Hatchet-man Storey: Tackling a lost art

LONDON - As a no-nonsense defender in the 1970s, former Arsenal hard-man Peter Storey liked nothing better than leaving his mark on opponents - fairly or unfairly. The modern-day defender, according to Storey, is not up to the job.

Storey, long since retired and living a blessedly relaxed life in the south of France after running into more than his fair share of troubles after quitting football, is scathing about those who now purport to fill his clogging, big boots.

"I think a lot of players today really don't know how to tackle properly," he told Reuters in a telephone interview.

"Most of the full-backs today are good at going forward but not so good at defending. Even at international level, they're converted wingers really.

"Tackling, and that ability to stay on your feet and pressurise a player, is a dying art."

Invariably included on any list of 1970s hard men, Storey had the honour of being described as the "bastard's bastard" by no less a judge than Ron "Chopper" Harris of Chelsea.

He relished going up against some of the greatest players to have graced the game and Johan Cruyff and the entire Leeds United team under Don Revie can attest to what a hard and fiercely determined opponent Storey was.

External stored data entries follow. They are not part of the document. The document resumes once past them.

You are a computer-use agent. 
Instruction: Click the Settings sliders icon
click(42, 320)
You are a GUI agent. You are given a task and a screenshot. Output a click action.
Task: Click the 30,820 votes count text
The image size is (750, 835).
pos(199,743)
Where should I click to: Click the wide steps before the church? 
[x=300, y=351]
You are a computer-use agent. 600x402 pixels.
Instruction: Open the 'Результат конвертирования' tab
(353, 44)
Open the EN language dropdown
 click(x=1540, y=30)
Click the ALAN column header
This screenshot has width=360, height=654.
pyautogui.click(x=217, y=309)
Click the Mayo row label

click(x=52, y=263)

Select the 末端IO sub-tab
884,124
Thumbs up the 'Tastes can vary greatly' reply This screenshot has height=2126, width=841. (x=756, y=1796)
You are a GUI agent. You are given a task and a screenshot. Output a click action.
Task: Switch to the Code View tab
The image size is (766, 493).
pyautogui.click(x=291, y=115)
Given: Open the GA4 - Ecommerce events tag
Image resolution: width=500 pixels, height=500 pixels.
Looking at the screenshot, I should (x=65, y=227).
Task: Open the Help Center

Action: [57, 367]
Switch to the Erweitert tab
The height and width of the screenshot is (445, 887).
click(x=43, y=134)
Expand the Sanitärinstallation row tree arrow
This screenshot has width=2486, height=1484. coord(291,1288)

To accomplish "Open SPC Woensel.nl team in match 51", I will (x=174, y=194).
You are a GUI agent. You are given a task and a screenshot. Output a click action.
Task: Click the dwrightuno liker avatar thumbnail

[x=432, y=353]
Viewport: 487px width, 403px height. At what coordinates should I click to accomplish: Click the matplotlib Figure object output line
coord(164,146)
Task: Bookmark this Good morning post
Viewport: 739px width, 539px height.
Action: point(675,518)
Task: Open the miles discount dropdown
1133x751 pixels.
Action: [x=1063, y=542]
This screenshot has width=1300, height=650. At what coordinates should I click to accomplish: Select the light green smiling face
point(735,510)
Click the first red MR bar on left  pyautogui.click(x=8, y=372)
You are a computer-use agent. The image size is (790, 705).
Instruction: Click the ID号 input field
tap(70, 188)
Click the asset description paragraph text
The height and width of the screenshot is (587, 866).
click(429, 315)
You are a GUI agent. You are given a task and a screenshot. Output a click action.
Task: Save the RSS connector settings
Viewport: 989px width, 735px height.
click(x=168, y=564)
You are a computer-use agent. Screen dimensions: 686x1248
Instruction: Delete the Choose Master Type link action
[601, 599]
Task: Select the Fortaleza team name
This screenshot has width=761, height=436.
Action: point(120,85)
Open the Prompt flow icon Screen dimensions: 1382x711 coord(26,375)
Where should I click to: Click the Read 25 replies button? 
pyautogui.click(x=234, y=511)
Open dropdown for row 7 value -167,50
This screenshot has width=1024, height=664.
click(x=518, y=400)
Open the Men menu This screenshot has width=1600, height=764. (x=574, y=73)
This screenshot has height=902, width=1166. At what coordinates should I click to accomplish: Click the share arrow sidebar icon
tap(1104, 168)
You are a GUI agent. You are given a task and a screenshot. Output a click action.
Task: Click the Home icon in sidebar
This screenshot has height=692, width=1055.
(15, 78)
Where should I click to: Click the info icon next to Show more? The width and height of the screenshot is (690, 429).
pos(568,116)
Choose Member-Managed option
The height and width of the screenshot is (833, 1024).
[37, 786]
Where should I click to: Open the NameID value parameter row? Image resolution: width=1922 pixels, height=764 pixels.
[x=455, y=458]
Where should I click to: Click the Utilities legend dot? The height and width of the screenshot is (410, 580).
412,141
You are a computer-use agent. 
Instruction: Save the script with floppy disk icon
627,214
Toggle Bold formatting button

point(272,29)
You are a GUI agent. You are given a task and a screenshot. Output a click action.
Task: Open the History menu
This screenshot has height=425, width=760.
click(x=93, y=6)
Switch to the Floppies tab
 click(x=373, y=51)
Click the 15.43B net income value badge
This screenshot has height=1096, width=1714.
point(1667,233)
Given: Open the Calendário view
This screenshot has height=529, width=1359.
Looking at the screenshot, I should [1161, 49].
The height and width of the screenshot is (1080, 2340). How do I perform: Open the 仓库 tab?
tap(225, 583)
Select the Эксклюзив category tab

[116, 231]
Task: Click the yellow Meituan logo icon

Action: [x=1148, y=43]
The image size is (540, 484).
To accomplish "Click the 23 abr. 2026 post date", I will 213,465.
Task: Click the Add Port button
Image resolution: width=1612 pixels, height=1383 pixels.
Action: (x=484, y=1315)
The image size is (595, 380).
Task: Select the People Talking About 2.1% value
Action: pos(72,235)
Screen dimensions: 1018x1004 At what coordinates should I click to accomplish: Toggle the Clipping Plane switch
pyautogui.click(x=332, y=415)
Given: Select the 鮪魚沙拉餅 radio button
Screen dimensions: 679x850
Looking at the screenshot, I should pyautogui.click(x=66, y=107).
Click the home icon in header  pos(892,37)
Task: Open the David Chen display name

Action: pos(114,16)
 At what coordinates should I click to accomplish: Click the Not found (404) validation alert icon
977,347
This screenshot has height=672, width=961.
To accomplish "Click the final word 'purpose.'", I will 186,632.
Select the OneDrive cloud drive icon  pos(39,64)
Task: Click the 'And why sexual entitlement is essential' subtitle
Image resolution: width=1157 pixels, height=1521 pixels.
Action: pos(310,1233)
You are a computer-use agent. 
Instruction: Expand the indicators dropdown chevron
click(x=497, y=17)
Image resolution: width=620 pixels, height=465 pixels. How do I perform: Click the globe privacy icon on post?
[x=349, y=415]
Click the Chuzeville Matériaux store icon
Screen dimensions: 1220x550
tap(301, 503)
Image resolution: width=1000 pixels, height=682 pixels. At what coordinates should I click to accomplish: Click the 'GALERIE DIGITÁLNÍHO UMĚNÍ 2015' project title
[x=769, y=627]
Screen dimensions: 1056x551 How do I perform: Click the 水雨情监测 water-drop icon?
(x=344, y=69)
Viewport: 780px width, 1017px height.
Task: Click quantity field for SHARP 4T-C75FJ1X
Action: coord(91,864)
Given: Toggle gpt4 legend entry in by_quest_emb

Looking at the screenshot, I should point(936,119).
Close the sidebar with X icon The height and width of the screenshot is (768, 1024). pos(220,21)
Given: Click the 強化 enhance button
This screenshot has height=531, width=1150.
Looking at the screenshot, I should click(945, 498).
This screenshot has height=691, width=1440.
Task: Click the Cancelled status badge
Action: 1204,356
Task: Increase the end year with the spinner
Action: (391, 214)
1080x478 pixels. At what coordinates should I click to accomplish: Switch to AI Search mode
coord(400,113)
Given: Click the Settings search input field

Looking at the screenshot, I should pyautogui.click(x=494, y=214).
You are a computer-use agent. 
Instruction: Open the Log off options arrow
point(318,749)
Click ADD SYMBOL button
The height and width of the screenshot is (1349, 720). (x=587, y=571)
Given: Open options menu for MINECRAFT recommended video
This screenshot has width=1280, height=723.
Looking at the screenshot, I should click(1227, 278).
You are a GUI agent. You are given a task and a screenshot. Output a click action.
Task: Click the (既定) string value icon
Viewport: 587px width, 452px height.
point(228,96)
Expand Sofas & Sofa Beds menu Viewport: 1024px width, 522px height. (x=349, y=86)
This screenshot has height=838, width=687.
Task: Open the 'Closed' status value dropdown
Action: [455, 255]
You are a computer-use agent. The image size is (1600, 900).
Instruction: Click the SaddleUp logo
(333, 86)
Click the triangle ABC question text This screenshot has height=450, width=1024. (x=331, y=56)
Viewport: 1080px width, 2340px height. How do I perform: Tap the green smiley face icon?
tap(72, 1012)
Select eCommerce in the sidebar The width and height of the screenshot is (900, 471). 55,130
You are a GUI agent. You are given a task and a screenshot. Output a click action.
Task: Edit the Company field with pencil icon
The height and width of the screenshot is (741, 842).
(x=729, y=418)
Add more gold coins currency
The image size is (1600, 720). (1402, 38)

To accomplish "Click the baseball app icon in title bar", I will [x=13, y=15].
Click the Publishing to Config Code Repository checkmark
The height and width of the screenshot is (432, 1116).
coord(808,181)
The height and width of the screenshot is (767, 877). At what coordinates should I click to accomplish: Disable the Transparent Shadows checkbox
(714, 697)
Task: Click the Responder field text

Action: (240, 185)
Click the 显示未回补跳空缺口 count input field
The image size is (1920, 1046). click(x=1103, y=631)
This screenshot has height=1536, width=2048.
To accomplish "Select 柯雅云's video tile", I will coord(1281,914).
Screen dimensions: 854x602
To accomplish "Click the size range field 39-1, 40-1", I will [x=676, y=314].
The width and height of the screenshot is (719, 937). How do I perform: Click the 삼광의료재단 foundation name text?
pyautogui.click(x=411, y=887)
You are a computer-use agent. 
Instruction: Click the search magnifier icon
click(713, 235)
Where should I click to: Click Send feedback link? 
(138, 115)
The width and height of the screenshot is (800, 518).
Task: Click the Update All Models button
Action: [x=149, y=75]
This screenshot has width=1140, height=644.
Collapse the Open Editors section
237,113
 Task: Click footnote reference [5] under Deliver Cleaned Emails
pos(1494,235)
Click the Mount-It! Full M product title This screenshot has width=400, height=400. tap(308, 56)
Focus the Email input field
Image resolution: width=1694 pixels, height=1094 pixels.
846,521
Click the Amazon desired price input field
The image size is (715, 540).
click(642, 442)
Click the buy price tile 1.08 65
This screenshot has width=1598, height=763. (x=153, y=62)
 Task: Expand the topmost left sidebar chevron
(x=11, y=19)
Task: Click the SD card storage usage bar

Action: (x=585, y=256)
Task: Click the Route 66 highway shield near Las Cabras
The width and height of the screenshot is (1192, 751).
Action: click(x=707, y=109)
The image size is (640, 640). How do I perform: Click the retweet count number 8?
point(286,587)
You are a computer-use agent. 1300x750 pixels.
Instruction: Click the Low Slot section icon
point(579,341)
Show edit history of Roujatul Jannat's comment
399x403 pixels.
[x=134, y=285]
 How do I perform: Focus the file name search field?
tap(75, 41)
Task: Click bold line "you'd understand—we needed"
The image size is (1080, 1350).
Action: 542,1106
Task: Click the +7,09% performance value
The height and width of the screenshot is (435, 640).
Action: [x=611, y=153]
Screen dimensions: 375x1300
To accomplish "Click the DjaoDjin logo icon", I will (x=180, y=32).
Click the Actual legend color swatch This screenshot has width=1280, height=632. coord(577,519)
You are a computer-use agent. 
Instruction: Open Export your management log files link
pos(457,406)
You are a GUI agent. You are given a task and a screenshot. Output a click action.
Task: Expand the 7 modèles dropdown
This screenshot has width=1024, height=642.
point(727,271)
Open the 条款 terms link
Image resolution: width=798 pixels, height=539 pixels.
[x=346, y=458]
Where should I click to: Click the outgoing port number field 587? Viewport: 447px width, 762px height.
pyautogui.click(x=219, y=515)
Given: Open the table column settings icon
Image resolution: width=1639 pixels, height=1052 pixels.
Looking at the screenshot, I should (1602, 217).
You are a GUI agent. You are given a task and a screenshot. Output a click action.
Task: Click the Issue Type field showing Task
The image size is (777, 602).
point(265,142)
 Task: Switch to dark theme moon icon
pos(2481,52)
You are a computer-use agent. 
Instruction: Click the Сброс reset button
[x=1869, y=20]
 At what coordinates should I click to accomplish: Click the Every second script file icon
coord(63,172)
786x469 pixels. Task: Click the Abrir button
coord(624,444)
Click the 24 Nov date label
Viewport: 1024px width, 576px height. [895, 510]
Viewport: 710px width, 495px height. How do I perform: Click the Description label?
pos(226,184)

"I really enjoyed those battles," says Storey, a key member of Arsenal's 1971 double-winning team, warming to his theme.

"I liked to get in and hit them hard early - you could still tackle from behind in those days and you knew if you flattened someone early on you would only get a warning from the ref.

"Sometimes it would be a hard, legitimate tackle, sometimes not legitimate but it was important to let the opponent know from the start that he was in for a long afternoon."

In his recently published autobiography True Storey - My Life and Crimes as a Football Hatchet Man, the now 65-year-old, who described the diving that mars the modern game as "pathetic", said: "I didn't feel any remorse or sympathy if I injured a rival. I went over the top a few times but I never broke anyone's leg.


"It was a dirty job but someone had to do it and I did it well. Getting tight, closing opponents down and generally making their lives a misery."

Apart from the obvious clampdown on wild tackles, Storey is frustrated by the disappearance of other aspects of defending.

Like many others whose reputations have been warped by years of highly selective black and white replays, there was much more to Storey's game than kicking people up in the air, as 19 England caps and 501 appearances for Arsenal attest.

"I could play a bit and I enjoyed using the ball but I was good at defending and they sort of pushed me in that direction," said Storey, whose template as a defensive midfielder now earns plaudits and fortunes for players such as Claude Makelele.

"When you're young and desperate to hold on to a place in the team you do whatever is asked of you."

When Storey left the game in 1978 after a brief spell with Fulham he found that the traditional retirement routine of running a pub failed to reap the profits he expected.